-------- RECORD EXTRACTS --------
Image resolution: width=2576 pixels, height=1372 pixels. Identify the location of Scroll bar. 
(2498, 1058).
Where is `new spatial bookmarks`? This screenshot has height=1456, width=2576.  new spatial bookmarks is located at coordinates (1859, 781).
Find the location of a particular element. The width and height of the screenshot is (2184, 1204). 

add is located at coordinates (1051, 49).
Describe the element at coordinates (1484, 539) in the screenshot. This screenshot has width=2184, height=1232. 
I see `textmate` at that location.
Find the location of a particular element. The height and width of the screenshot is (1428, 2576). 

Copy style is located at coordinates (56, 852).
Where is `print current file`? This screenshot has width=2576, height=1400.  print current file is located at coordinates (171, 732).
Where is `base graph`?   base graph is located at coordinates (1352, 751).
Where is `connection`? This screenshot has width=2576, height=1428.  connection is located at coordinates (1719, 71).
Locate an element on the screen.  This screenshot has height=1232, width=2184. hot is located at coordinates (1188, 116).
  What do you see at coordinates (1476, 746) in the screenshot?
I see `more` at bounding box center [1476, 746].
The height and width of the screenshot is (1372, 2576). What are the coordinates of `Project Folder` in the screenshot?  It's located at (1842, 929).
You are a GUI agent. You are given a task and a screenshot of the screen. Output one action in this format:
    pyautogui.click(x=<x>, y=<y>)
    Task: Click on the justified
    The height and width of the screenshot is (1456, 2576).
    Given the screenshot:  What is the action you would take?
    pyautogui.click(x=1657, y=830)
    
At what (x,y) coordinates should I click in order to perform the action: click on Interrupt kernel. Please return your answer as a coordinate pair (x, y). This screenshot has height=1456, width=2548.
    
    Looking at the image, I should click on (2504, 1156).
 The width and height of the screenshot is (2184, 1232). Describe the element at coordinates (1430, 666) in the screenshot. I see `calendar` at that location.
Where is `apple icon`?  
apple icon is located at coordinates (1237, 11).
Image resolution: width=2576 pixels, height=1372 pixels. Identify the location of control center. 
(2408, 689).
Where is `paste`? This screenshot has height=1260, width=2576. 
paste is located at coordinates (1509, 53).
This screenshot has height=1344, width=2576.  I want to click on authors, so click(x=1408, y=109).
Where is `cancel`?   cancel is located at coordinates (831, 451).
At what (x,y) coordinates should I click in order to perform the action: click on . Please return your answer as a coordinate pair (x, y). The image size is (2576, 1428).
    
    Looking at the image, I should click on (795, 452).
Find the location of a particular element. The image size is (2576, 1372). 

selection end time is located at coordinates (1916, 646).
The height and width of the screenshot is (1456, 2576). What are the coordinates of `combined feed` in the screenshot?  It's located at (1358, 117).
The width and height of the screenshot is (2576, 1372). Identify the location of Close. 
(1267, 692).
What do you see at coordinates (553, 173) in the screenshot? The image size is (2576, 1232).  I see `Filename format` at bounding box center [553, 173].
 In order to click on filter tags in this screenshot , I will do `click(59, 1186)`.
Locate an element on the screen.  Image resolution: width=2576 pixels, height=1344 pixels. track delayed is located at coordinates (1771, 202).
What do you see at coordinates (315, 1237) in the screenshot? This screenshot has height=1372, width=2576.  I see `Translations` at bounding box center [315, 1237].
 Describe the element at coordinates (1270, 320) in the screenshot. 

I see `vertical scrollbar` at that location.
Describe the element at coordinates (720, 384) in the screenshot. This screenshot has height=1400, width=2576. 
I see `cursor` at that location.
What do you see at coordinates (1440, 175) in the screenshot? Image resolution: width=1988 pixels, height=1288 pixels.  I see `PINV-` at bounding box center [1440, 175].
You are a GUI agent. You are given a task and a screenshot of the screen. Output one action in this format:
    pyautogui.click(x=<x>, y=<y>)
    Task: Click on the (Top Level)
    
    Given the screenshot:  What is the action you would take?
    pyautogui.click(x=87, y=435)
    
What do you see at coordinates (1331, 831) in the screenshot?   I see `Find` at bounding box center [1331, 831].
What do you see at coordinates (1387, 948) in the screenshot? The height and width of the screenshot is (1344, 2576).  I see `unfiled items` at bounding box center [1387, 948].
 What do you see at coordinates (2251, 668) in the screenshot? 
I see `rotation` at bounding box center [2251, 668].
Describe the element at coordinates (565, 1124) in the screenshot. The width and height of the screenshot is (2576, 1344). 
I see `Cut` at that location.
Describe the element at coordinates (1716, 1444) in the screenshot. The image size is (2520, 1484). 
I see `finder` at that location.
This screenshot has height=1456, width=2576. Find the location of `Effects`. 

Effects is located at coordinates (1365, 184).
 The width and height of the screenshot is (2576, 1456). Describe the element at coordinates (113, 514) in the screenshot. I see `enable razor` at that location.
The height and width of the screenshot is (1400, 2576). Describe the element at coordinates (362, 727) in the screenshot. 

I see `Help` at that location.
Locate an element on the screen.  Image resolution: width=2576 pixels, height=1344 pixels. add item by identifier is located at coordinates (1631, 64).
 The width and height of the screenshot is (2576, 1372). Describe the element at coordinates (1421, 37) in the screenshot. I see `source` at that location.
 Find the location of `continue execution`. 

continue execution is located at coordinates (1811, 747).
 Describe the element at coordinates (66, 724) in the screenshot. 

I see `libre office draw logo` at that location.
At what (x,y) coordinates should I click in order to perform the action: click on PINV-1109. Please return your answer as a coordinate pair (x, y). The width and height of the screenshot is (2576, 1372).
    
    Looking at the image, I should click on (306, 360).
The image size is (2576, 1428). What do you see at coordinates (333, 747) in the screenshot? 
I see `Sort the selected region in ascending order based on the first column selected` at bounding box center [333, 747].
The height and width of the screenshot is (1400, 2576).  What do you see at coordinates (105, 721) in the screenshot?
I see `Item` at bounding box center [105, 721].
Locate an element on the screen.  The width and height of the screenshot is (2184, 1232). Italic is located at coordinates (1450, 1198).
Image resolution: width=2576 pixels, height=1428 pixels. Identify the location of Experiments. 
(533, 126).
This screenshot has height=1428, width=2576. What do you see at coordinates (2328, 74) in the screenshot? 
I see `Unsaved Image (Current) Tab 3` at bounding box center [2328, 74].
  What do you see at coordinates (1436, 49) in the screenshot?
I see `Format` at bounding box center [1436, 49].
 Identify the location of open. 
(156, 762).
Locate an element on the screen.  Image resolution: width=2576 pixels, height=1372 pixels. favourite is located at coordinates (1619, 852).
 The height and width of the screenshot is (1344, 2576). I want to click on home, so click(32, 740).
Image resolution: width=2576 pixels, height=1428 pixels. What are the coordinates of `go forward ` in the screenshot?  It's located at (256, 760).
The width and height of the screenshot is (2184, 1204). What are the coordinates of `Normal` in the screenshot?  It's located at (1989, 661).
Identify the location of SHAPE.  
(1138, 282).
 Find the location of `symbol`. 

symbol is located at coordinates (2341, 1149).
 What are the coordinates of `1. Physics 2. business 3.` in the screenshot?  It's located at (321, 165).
--------
### EXERCISE BRIEF:
Put all of the data above into a numbered list, leaving out any blank lines.

### CORRECT OUTPUT:
1. Image resolution: width=2576 pixels, height=1372 pixels. Identify the location of Scroll bar. 
2. (2498, 1058).
3. Where is `new spatial bookmarks`? This screenshot has height=1456, width=2576.  new spatial bookmarks is located at coordinates (1859, 781).
4. Find the location of a particular element. The width and height of the screenshot is (2184, 1204). 
5. add is located at coordinates (1051, 49).
6. Describe the element at coordinates (1484, 539) in the screenshot. This screenshot has width=2184, height=1232. 
7. I see `textmate` at that location.
8. Find the location of a particular element. The height and width of the screenshot is (1428, 2576). 
9. Copy style is located at coordinates (56, 852).
10. Where is `print current file`? This screenshot has width=2576, height=1400.  print current file is located at coordinates (171, 732).
11. Where is `base graph`?   base graph is located at coordinates (1352, 751).
12. Where is `connection`? This screenshot has width=2576, height=1428.  connection is located at coordinates (1719, 71).
13. Locate an element on the screen.  This screenshot has height=1232, width=2184. hot is located at coordinates (1188, 116).
14.   What do you see at coordinates (1476, 746) in the screenshot?
15. I see `more` at bounding box center [1476, 746].
16. The height and width of the screenshot is (1372, 2576). What are the coordinates of `Project Folder` in the screenshot?  It's located at (1842, 929).
17. You are a GUI agent. You are given a task and a screenshot of the screen. Output one action in this format:
18.     pyautogui.click(x=<x>, y=<y>)
19.     Task: Click on the justified
20.     The height and width of the screenshot is (1456, 2576).
21.     Given the screenshot:  What is the action you would take?
22.     pyautogui.click(x=1657, y=830)
23. At what (x,y) coordinates should I click in order to perform the action: click on Interrupt kernel. Please return your answer as a coordinate pair (x, y). This screenshot has height=1456, width=2548.
24.     Looking at the image, I should click on (2504, 1156).
25.  The width and height of the screenshot is (2184, 1232). Describe the element at coordinates (1430, 666) in the screenshot. I see `calendar` at that location.
26. Where is `apple icon`?  
27. apple icon is located at coordinates (1237, 11).
28. Image resolution: width=2576 pixels, height=1372 pixels. Identify the location of control center. 
29. (2408, 689).
30. Where is `paste`? This screenshot has height=1260, width=2576. 
31. paste is located at coordinates (1509, 53).
32. This screenshot has height=1344, width=2576.  I want to click on authors, so click(x=1408, y=109).
33. Where is `cancel`?   cancel is located at coordinates (831, 451).
34. At what (x,y) coordinates should I click in order to perform the action: click on . Please return your answer as a coordinate pair (x, y). The image size is (2576, 1428).
35.     Looking at the image, I should click on (795, 452).
36. Find the location of a particular element. The image size is (2576, 1372). 
37. selection end time is located at coordinates (1916, 646).
38. The height and width of the screenshot is (1456, 2576). What are the coordinates of `combined feed` in the screenshot?  It's located at (1358, 117).
39. The width and height of the screenshot is (2576, 1372). Identify the location of Close. 
40. (1267, 692).
41. What do you see at coordinates (553, 173) in the screenshot? The image size is (2576, 1232).  I see `Filename format` at bounding box center [553, 173].
42.  In order to click on filter tags in this screenshot , I will do `click(59, 1186)`.
43. Locate an element on the screen.  Image resolution: width=2576 pixels, height=1344 pixels. track delayed is located at coordinates (1771, 202).
44. What do you see at coordinates (315, 1237) in the screenshot? This screenshot has height=1372, width=2576.  I see `Translations` at bounding box center [315, 1237].
45.  Describe the element at coordinates (1270, 320) in the screenshot. 
46. I see `vertical scrollbar` at that location.
47. Describe the element at coordinates (720, 384) in the screenshot. This screenshot has height=1400, width=2576. 
48. I see `cursor` at that location.
49. What do you see at coordinates (1440, 175) in the screenshot? Image resolution: width=1988 pixels, height=1288 pixels.  I see `PINV-` at bounding box center [1440, 175].
50. You are a GUI agent. You are given a task and a screenshot of the screen. Output one action in this format:
51.     pyautogui.click(x=<x>, y=<y>)
52.     Task: Click on the (Top Level)
53.     Given the screenshot:  What is the action you would take?
54.     pyautogui.click(x=87, y=435)
55. What do you see at coordinates (1331, 831) in the screenshot?   I see `Find` at bounding box center [1331, 831].
56. What do you see at coordinates (1387, 948) in the screenshot? The height and width of the screenshot is (1344, 2576).  I see `unfiled items` at bounding box center [1387, 948].
57.  What do you see at coordinates (2251, 668) in the screenshot? 
58. I see `rotation` at bounding box center [2251, 668].
59. Describe the element at coordinates (565, 1124) in the screenshot. The width and height of the screenshot is (2576, 1344). 
60. I see `Cut` at that location.
61. Describe the element at coordinates (1716, 1444) in the screenshot. The image size is (2520, 1484). 
62. I see `finder` at that location.
63. This screenshot has height=1456, width=2576. Find the location of `Effects`. 
64. Effects is located at coordinates (1365, 184).
65.  The width and height of the screenshot is (2576, 1456). Describe the element at coordinates (113, 514) in the screenshot. I see `enable razor` at that location.
66. The height and width of the screenshot is (1400, 2576). Describe the element at coordinates (362, 727) in the screenshot. 
67. I see `Help` at that location.
68. Locate an element on the screen.  Image resolution: width=2576 pixels, height=1344 pixels. add item by identifier is located at coordinates (1631, 64).
69.  The width and height of the screenshot is (2576, 1372). Describe the element at coordinates (1421, 37) in the screenshot. I see `source` at that location.
70.  Find the location of `continue execution`. 
71. continue execution is located at coordinates (1811, 747).
72.  Describe the element at coordinates (66, 724) in the screenshot. 
73. I see `libre office draw logo` at that location.
74. At what (x,y) coordinates should I click in order to perform the action: click on PINV-1109. Please return your answer as a coordinate pair (x, y). The width and height of the screenshot is (2576, 1372).
75.     Looking at the image, I should click on (306, 360).
76. The image size is (2576, 1428). What do you see at coordinates (333, 747) in the screenshot? 
77. I see `Sort the selected region in ascending order based on the first column selected` at bounding box center [333, 747].
78. The height and width of the screenshot is (1400, 2576).  What do you see at coordinates (105, 721) in the screenshot?
79. I see `Item` at bounding box center [105, 721].
80. Locate an element on the screen.  The width and height of the screenshot is (2184, 1232). Italic is located at coordinates (1450, 1198).
81. Image resolution: width=2576 pixels, height=1428 pixels. Identify the location of Experiments. 
82. (533, 126).
83. This screenshot has height=1428, width=2576. What do you see at coordinates (2328, 74) in the screenshot? 
84. I see `Unsaved Image (Current) Tab 3` at bounding box center [2328, 74].
85.   What do you see at coordinates (1436, 49) in the screenshot?
86. I see `Format` at bounding box center [1436, 49].
87.  Identify the location of open. 
88. (156, 762).
89. Locate an element on the screen.  Image resolution: width=2576 pixels, height=1372 pixels. favourite is located at coordinates (1619, 852).
90.  The height and width of the screenshot is (1344, 2576). I want to click on home, so click(32, 740).
91. Image resolution: width=2576 pixels, height=1428 pixels. What are the coordinates of `go forward ` in the screenshot?  It's located at (256, 760).
92. The width and height of the screenshot is (2184, 1204). What are the coordinates of `Normal` in the screenshot?  It's located at (1989, 661).
93. Identify the location of SHAPE.  
94. (1138, 282).
95.  Find the location of `symbol`. 
96. symbol is located at coordinates (2341, 1149).
97.  What are the coordinates of `1. Physics 2. business 3.` in the screenshot?  It's located at (321, 165).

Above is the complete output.